To do everything it’s capable of doing, it has to acquire admin rights on the target computer. It does so via social engineering: it displays a fake message prompting the user to download a new Windows security update.

“Once the user clicks the fake update notice window, the malware’s dropper runs itself again using the ShellExecuteEx Win32 API. This time, however, the system displays a UAC dialog to the user,” the researchers explained.

“The malware doesn’t give the user an option to cancel or close the fake update window. Basically, users will encounter the UAC prompt again and again until they approve it, at which point the malware is launched again, this time with a new, higher privilege level.”

Qadars is usually delivered via botnets (downloader malware) and exploit kits, but it has never reached the attack volumes of more popular banking Trojans. The researchers believe that’s intentional, and that its operators hope law enforcement will go after bigger threats instead.

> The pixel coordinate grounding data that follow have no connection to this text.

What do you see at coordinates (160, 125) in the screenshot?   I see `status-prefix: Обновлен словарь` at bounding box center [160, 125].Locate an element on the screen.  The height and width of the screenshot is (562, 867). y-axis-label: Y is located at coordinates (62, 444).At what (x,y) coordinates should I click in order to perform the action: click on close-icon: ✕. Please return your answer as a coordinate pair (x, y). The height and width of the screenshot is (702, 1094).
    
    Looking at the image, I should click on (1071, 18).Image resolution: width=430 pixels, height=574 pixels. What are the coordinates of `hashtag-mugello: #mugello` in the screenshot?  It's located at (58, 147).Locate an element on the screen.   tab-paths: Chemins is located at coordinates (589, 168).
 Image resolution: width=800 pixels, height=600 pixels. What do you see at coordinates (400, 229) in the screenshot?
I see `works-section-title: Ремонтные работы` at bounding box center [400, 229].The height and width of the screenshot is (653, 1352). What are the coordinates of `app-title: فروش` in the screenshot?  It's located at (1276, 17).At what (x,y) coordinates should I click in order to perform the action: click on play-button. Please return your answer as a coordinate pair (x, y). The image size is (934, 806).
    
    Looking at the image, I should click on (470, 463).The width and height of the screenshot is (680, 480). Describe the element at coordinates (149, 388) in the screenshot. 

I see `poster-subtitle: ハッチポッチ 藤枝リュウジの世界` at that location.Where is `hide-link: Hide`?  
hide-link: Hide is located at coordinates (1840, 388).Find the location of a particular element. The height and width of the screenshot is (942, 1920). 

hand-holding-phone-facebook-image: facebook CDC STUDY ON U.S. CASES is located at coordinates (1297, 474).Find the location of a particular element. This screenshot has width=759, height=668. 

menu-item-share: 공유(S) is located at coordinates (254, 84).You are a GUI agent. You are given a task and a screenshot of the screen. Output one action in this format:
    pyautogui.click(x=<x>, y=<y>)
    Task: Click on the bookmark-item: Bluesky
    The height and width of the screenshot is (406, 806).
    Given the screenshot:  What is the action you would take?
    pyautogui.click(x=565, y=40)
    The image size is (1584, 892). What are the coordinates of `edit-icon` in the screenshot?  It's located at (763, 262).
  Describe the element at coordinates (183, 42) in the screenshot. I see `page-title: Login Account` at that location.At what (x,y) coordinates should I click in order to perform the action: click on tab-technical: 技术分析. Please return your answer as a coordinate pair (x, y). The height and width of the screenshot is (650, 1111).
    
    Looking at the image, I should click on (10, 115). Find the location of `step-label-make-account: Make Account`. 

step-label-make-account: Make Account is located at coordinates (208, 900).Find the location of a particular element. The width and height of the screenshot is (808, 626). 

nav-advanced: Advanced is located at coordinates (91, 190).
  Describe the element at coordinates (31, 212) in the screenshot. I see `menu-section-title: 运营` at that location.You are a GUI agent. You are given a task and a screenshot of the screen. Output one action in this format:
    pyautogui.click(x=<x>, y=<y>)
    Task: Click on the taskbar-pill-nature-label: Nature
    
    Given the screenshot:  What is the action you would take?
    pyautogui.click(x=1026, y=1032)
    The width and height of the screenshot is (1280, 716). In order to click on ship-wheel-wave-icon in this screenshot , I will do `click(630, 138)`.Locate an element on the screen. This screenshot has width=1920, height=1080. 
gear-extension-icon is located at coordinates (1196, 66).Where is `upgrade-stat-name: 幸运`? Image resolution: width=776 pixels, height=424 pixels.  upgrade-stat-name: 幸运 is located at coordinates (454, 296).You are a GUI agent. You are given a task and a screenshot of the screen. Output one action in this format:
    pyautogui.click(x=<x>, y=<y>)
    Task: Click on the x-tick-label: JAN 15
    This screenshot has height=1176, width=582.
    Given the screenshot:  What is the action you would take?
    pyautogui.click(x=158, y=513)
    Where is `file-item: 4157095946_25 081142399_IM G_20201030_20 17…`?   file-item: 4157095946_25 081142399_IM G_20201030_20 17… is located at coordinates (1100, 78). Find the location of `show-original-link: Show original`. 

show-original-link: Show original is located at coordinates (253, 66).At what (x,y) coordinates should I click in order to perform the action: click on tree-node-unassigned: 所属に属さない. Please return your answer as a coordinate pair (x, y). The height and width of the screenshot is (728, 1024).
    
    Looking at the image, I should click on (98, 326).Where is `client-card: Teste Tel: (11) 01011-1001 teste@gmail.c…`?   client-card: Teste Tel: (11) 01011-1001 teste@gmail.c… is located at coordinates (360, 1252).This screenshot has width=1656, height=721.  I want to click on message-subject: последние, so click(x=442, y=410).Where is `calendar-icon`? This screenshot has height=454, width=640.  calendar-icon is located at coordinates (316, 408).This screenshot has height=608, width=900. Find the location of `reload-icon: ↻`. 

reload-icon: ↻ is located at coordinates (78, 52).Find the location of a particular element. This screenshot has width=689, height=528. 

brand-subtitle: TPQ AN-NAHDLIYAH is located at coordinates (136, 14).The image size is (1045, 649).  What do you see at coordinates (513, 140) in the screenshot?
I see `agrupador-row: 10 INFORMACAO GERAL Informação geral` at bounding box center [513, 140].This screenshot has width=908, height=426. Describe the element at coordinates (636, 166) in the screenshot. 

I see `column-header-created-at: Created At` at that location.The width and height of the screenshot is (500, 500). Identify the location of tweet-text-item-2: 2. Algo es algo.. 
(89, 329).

Update notes for this latest version indicate that author is likely Russian, and that the malware is constantly updated.

“The release notes indicated that Qadars is an advanced online banking Trojan that comes from a single source. Its source programs all operational components and does not buy injection kits from outsourced developers,” the researchers concluded, but added that its creator did borrow code from the Zeus and Carberp Trojans.

Aside form UK targets, Qadars is also currently targeting users in Germany, Brazil, and the US.